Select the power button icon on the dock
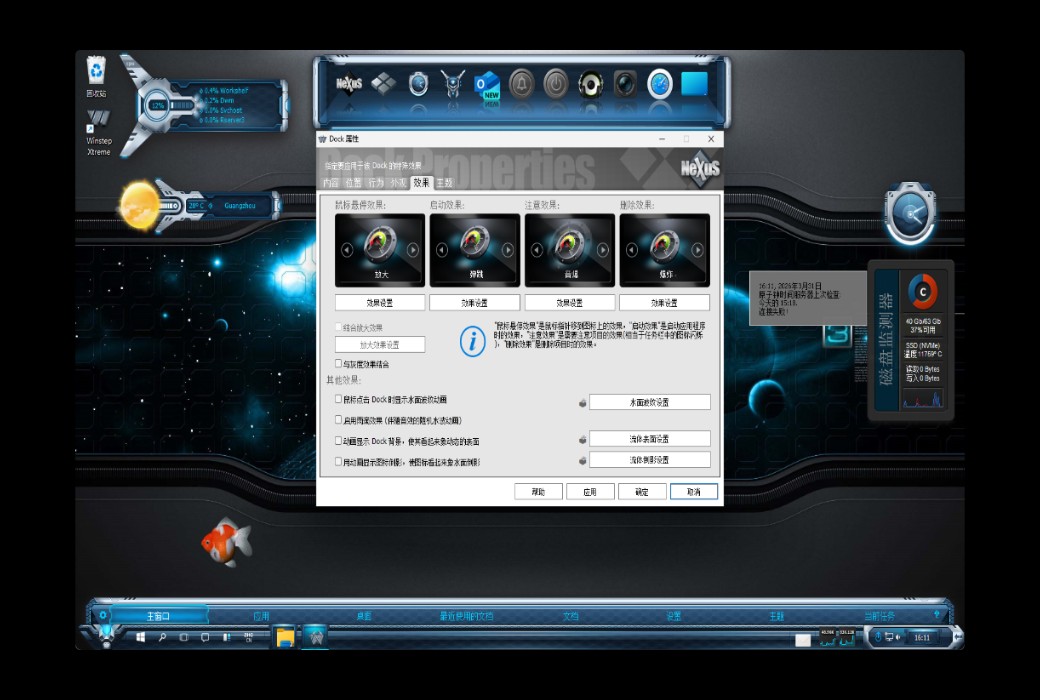Image resolution: width=1040 pixels, height=700 pixels. click(x=556, y=85)
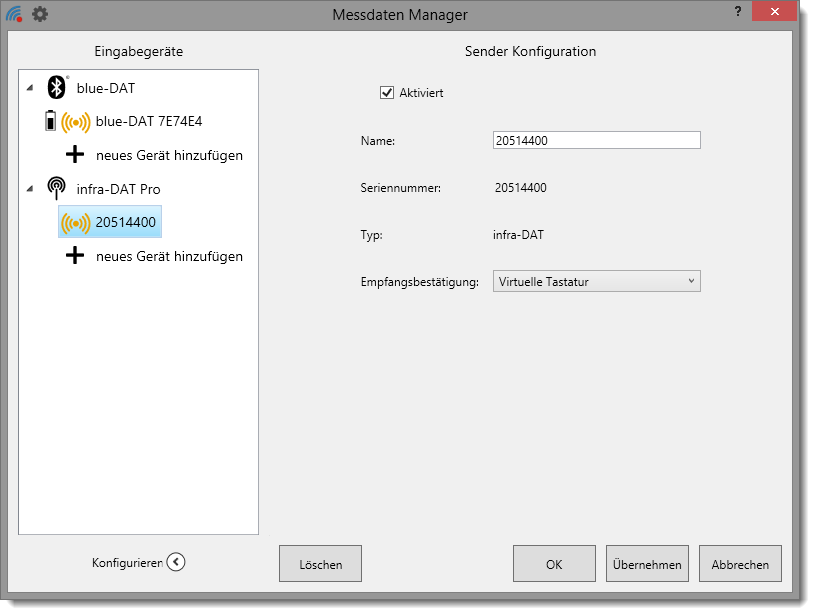Collapse panel with the Konfigurieren arrow
This screenshot has height=615, width=815.
pyautogui.click(x=176, y=562)
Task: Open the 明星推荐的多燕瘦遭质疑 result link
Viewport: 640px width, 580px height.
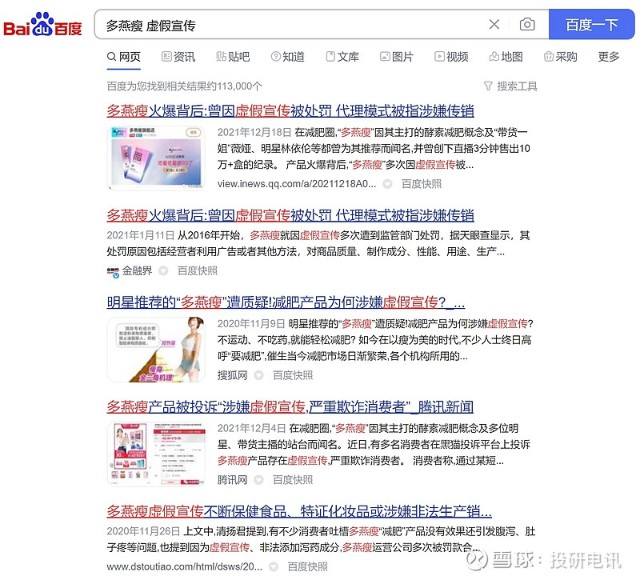Action: (x=286, y=302)
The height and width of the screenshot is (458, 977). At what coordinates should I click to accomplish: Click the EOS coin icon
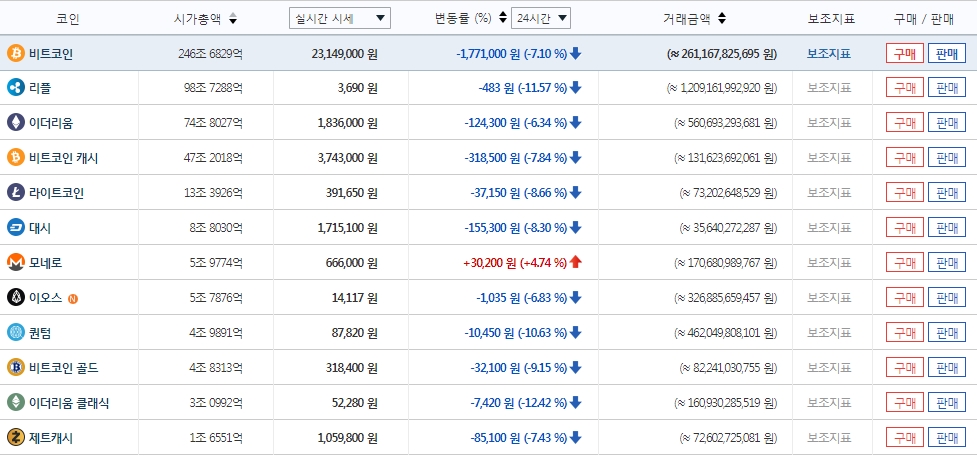(x=16, y=297)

-*-*-

# The task
Gather every line above that contains the word "screenshot", matching its capitalization exactly, and copy each one out in full.

# Result
This screenshot has height=615, width=815.
The height and width of the screenshot is (458, 977). At what coordinates should I click to accomplish: Click the EOS coin icon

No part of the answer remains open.